The study also found just one third of workers were happy or excited to hear they could remain at home working for the foreseeable.
Of the remainder, 22 percent have not enjoyed being at home over recent months and 34 percent really need a change of scenery.
As many as 43 percent of adults fear they’ll feel increasingly gloomy as the winter months draw in, with one fifth not looking forward to the prospect of looking out of the window at bleak weather.
Being able to talk to people is a huge factor for 47 percent, who miss seeing others and having easy conversation.
Over the last few weeks, many were looking forward to embracing what appeared to be the “new normal” and returning to the office, albeit part time.

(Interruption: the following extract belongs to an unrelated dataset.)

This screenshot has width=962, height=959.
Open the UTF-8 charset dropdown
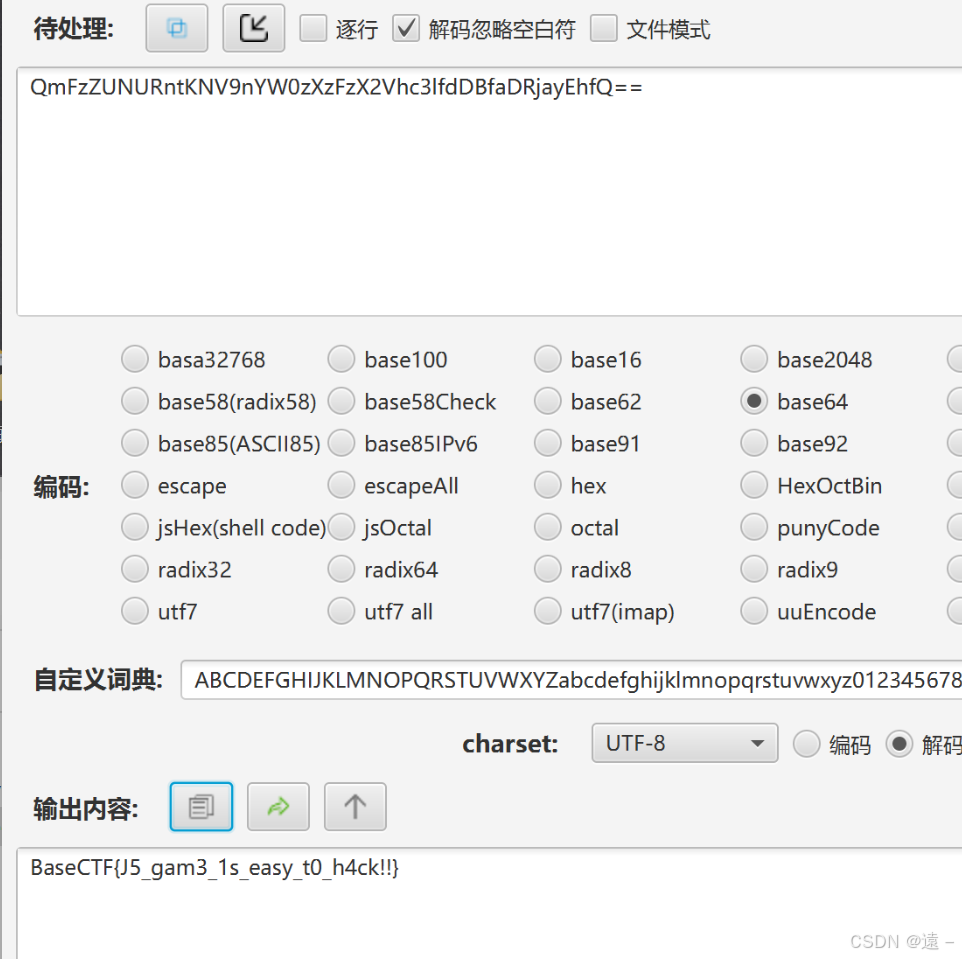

Going back to the workplace meant feeling part of a team again for 48 percent, while 39 percent said it made them feel more human.
Almost one in six workers said they had already started to sleep better at the thought of going to work, and 25 percent felt it was already better for their mental health.
But now, 51 percent feel they have nothing to look forward to.
Dr Spelman added: “In terms of regulating your mood while continuing to work from home it’s all about balance.
“Staying at home means that people have less variety in their lives and ways that would have automatically boosted your moods before.
“For instance being in the office with colleagues, going for work drinks, participating in work related recreational activities and just moving about while commuting are no longer possible for many people so we have to be far more creative in our approach and more conscious about scheduling things to ensure we obtain a work/life balance that keeps us feeling happy.”
However, of those polled via OnePoll, 58 percent did try to find ways to cope with working from home, in a bid to keep spirits up.
This included a walk before work (41 percent), small breaks away from the desk to make tea or stretch (54 percent) or popping the TV on in the background (24 percent).
For those struggling with the new reality of staying at home for a bit longer, Vision Direct have joined Dr Spelman to create a guide on how to cope.
Christine North, the human resources manager at Vision Direct, said “Understandably, for many, the novelty of remote working is starting to wear off.
“With the recent implementation of new restrictions, a sudden shift in season and plans to return to office life completely on hold, taking care of your mental and physical wellbeing is now more important than ever.
“In particular, maintaining good eye health while working from home is essential given an increase in screen-time and the constant struggle to ‘switch off’.
“As winter draws closer, play, as well as work is also likely to be centred around digital devices, placing a greater strain on your eyes and potentially damaging your vision.”
“To effectively cope with your screen-facing and socially-distanced work schedule over the next few months, Dr Spelman’s guide offers simple mechanisms to put in place.
“Paired with eye care tips from our in-house optician, Yannick Roth, you can make this unprecedented time, a more positive experience.”